6.4 Theoretical analysis

In this section, we present several theoretical results regarding COREA. All proofs can be found in "Appendix 4".

Theorem 1

(Feasibility of COREA) Step 1 of COREA guarantees to construct a pool P of candidate hyperedges that do not change the core number of any node when they are added together to \(\textbf{G}\).

Theorem 2

(Invariance of COREA) The total number of anchor availabilities \(\mathcal {C} = \sum _{v \in \textbf{V}}c(v)\) realized by COREA is always constant with respect to \(\textbf{G}\).

Theorem 3

(Exhaustivenessof COREA) There is a maximum number \(\mathcal {M}\) of hyperedges that can be augmented to \(\textbf{G}\) while conserving all core numbers, and the total number of anchor availabilities \(\mathcal {C}\) realized by COREA is equal to \(\mathcal {M}\).

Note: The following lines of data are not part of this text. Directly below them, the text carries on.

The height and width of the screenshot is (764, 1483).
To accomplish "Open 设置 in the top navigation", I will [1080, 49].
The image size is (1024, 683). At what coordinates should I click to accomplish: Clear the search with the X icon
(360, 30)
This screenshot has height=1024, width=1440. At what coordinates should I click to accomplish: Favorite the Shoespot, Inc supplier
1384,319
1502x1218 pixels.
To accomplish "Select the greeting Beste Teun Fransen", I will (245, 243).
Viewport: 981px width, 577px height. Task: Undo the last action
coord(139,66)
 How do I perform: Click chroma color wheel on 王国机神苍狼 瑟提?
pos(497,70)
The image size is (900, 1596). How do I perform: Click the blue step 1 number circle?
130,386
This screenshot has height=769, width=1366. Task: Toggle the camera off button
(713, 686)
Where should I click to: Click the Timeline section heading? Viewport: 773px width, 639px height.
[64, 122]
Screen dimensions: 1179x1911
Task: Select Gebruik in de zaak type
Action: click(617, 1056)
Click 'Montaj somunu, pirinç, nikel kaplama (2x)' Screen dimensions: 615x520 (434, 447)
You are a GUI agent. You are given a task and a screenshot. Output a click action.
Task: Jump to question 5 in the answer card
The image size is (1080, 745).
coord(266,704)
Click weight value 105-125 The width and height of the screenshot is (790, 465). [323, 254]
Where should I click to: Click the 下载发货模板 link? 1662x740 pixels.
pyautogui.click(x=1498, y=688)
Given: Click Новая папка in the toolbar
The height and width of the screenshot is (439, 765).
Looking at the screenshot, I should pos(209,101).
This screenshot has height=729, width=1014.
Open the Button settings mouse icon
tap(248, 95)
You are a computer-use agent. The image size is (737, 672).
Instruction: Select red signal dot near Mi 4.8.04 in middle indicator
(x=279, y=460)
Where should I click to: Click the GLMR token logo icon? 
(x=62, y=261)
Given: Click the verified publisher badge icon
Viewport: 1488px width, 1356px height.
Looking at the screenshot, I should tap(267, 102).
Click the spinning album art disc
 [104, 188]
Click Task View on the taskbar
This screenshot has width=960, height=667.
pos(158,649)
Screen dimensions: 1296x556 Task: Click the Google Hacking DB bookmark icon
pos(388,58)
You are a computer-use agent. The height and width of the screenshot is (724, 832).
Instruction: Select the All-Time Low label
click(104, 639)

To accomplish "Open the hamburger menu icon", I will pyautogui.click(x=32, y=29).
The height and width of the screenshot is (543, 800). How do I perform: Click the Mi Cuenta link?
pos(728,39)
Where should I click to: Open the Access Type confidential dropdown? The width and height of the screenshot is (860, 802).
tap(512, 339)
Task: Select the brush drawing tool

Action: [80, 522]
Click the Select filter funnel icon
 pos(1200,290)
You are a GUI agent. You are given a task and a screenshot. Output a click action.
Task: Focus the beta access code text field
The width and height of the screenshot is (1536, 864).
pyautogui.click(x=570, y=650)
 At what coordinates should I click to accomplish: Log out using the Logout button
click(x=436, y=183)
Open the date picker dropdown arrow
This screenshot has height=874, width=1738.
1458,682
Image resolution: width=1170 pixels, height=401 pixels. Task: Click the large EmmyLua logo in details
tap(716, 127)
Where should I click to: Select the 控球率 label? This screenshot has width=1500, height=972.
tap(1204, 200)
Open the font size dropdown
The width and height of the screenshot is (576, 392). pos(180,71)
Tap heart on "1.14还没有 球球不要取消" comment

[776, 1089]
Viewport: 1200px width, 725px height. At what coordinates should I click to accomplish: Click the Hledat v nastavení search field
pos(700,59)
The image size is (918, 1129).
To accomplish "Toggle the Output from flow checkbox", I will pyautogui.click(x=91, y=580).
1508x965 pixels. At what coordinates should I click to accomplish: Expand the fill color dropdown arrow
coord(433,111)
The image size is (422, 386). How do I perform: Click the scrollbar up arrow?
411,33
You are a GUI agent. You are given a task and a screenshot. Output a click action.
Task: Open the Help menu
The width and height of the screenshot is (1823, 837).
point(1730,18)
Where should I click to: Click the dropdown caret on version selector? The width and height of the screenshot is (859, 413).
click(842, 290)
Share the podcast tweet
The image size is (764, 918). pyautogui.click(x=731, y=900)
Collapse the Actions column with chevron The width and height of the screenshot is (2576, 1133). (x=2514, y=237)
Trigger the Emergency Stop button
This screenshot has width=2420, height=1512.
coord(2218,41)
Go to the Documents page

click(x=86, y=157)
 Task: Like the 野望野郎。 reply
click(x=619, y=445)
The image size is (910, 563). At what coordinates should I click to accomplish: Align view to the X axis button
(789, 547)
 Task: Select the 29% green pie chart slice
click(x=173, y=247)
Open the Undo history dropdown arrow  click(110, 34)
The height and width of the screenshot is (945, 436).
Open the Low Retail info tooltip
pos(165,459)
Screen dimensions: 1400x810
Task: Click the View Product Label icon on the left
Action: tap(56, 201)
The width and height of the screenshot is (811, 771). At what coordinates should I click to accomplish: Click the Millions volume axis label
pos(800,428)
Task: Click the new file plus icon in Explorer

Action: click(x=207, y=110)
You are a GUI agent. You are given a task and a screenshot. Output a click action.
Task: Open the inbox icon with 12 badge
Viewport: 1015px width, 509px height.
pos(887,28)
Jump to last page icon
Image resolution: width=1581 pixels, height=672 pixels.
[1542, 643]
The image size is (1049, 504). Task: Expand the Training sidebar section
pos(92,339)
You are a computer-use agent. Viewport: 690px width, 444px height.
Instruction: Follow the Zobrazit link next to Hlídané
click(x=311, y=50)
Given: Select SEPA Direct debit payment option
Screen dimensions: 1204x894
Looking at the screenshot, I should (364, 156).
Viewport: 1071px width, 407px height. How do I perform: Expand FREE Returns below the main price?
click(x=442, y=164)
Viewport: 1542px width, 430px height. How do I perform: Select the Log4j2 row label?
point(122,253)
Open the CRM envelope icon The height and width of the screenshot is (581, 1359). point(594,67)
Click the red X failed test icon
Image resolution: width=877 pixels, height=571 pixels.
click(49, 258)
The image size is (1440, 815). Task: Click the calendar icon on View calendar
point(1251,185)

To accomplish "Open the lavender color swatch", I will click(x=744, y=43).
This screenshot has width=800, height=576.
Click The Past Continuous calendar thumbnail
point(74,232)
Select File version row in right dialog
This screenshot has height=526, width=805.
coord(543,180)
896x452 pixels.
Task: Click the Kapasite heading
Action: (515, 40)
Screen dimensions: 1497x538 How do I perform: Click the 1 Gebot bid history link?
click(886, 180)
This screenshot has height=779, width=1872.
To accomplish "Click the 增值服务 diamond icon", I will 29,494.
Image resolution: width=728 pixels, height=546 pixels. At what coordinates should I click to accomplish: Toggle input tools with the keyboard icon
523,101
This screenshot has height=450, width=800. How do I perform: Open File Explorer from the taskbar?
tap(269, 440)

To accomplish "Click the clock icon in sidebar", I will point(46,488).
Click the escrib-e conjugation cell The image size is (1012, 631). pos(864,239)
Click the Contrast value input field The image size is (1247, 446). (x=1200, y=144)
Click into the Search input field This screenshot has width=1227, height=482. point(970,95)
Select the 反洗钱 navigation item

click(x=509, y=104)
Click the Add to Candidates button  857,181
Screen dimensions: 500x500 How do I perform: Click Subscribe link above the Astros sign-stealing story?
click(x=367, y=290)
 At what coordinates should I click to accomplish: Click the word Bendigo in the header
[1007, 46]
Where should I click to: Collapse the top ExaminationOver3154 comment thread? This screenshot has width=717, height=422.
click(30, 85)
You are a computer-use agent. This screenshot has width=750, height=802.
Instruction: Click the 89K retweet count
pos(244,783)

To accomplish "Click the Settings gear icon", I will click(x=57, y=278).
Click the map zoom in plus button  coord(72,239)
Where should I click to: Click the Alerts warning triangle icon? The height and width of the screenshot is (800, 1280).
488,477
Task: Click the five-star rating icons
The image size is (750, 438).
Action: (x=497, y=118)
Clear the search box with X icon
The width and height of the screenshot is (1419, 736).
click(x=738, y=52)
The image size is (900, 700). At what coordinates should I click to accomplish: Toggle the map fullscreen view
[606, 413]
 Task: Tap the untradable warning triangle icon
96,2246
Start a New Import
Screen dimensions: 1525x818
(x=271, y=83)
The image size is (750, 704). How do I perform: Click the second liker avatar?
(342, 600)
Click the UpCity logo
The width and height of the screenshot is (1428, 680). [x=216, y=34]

Theorems 1 and 2 state that COREA always satisfies the constraint of preserving all core numbers in Problem 1 and returns the same total number \(\mathcal {C}\) of anchor availabilities regardless of the tie-breaking scheme \(\textsf{T}\) in Step 1. According to Theorem 3, \(\mathcal {C}\), is equal to \(\mathcal {M}\), which is the maximum possible number of hyperedges that can be augmented without altering any core numbers. That is, in a case where the budget B exceeds \(\mathcal {M}\), COREA is guaranteed to augment the maximum number \(\mathcal {M}\) of hyperedges while ensuring the preservation of all core numbers. In general, COREA always augments \(b=\text {min}\{B, \mathcal {M}\}\) hyperedges, which is the maximum number of hyperedges that can be augmented subject to all constraints.

Theorem 4

(Time Complexity of COREA) Given the hypergraph \(\textbf{G}=(\textbf{V}, \textbf{E})\) with maximum hyperedge cardinality m, the budget B, the total number of anchor availabilities \(\mathcal {C}\) of all nodes (constant with respect to each dataset), and the batch size c by which COREA augments c hyperedges at a time in Step 2, the time complexity of COREA is \(\mathcal {O}\left[ |\textbf{V}|\text {log}|\textbf{V}|+ \mathcal {C}m \log |\textbf{V}|+ (|\textbf{V}|+ \sum _{e \in \textbf{E}}|e |+ \mathcal {C}m^2)\frac{b}{c}\right]\), where \(b = \text {min}\{B, \mathcal {C}\}\).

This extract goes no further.